1. Hold on as lightly as possible
Ideally you will only ever put the exact and appropriate force required through a handhold and that takes a long time to work out. However, trying to hold on as lightly as possible is a sure fire way to see what you can get away with. On routes efficiency is everything and giving your fingers a break will really help the pressure on your forearms. Try to open hand and ‘drag’ handholds. If this feels nerve-wracking on lead do it on a top rope or on an easy boulder problem. You’ll find out just how little effort you need to really cling on and even more so when you can fine tune into the friction of the handholds which will offer more support than you think.

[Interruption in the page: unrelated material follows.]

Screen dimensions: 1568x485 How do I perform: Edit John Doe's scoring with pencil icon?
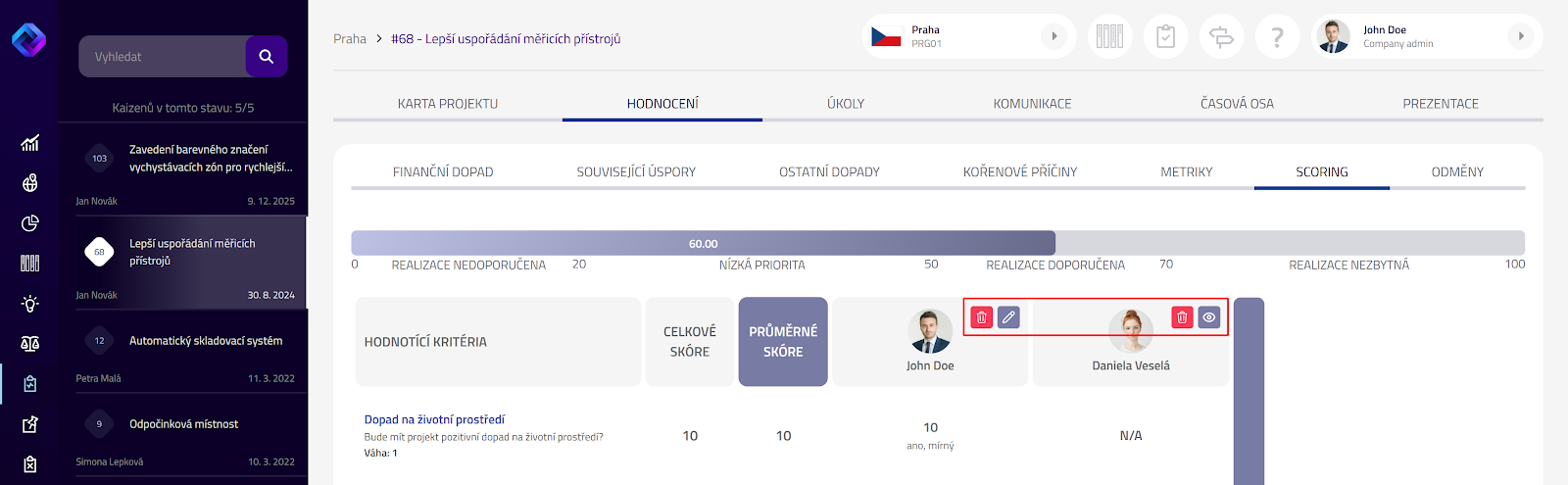click(1008, 317)
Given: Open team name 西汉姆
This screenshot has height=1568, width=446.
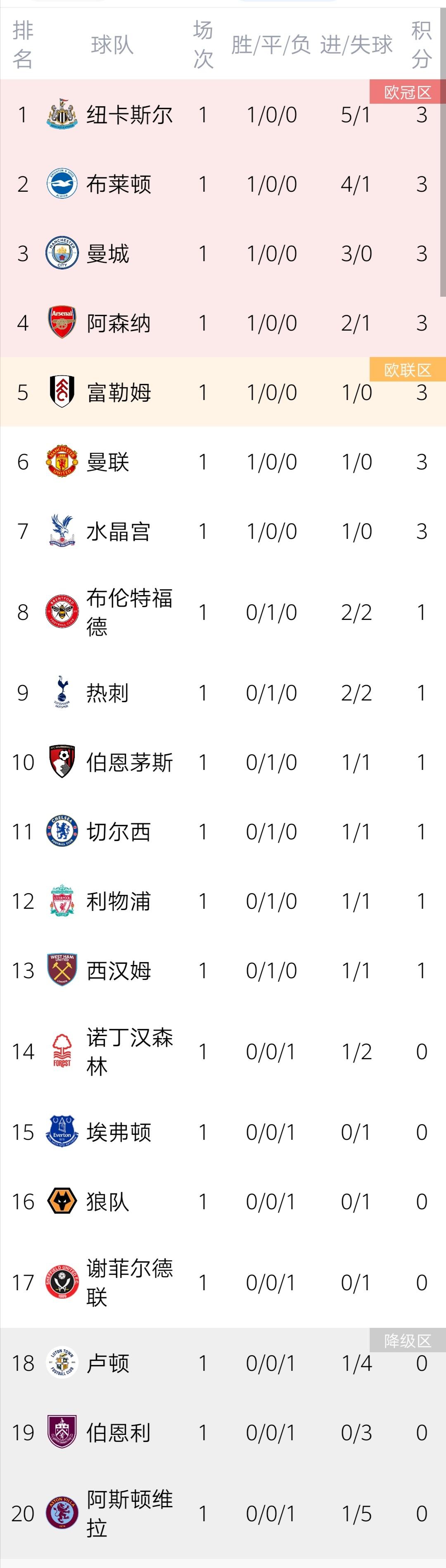Looking at the screenshot, I should (x=119, y=970).
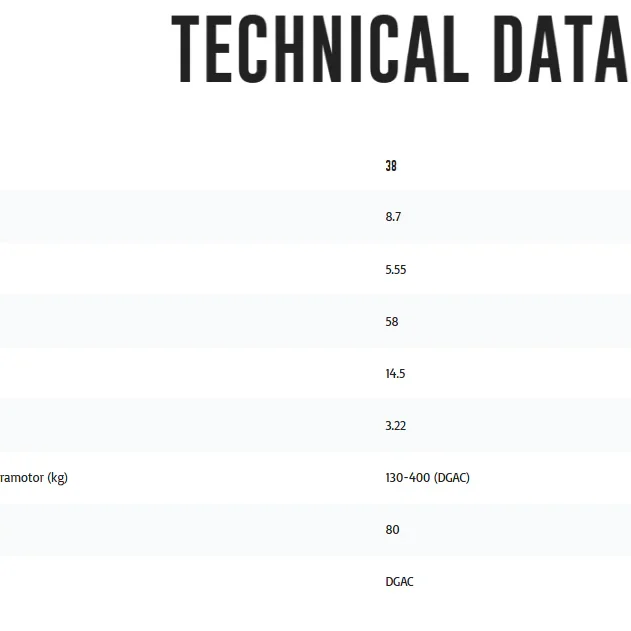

|Holding on lightly||Overgripping|
2. Ensure your big toe is making contact with the foothold
Climbing shoes, with their aggressive heels, are designed to push your foot forward through the shoe so that your big toe sits right at the tip. So of course to use your feet as well as possible you need to be wearing the right (size) shoes to allow this. Whether you are using your toes, inside edge or outside edge your big toe should always be engaged with the foothold. You will have the best control of your foot through the foothold this way. Try not to let the end of your toe drift off the edge of the foothold.
|Toe||Outside edge with toe engaged|
3. Clip from a straight arm
It’s commonly known that keeping a straight arm means you’ll be hanging off your skeleton and not engaging your muscles. It’s not always possible to clip off a straight arm, but if you have a good hand hold it should be. However, it’s not so straight forward... The rest of your body should be in a good position to help support your arms. Try to have a good base of support with your feet and ensure your hips and centre of gravity are positioned over that base of support and under the hand hold.
4. Make small footsteps
When you have a large range of foothold choices it’s often best to make smaller footsteps. While a high foot step and good foothold is tempting, it will mean that your hips have further to travel to get back in balance again over your feet and you’ll have to pull more with the arms. So search for the poor in between footholds... You’ll take more pressure off your arms that way.
|Small footstep||Big footstep|
5. Learn to do an ‘in control’ footswap
Many people do the ‘hop’ when they swap feet. It works and it’s quick, but it can be risky (what if you miss the foothold?!) and often means you’ll temporarily weight your arms more by doing this. There are a number of methods but here are two. Plan ahead by making room in advance on the foothold for the next foot to stand next to it. You can step through inside your leg to do this too. The other method is what I call the ‘table cloth’ which is in effect a controlled hop. Hover one toe above the other and gently slide out the lower foot. Your other toe should land where the other one was... in theory. This one takes practice.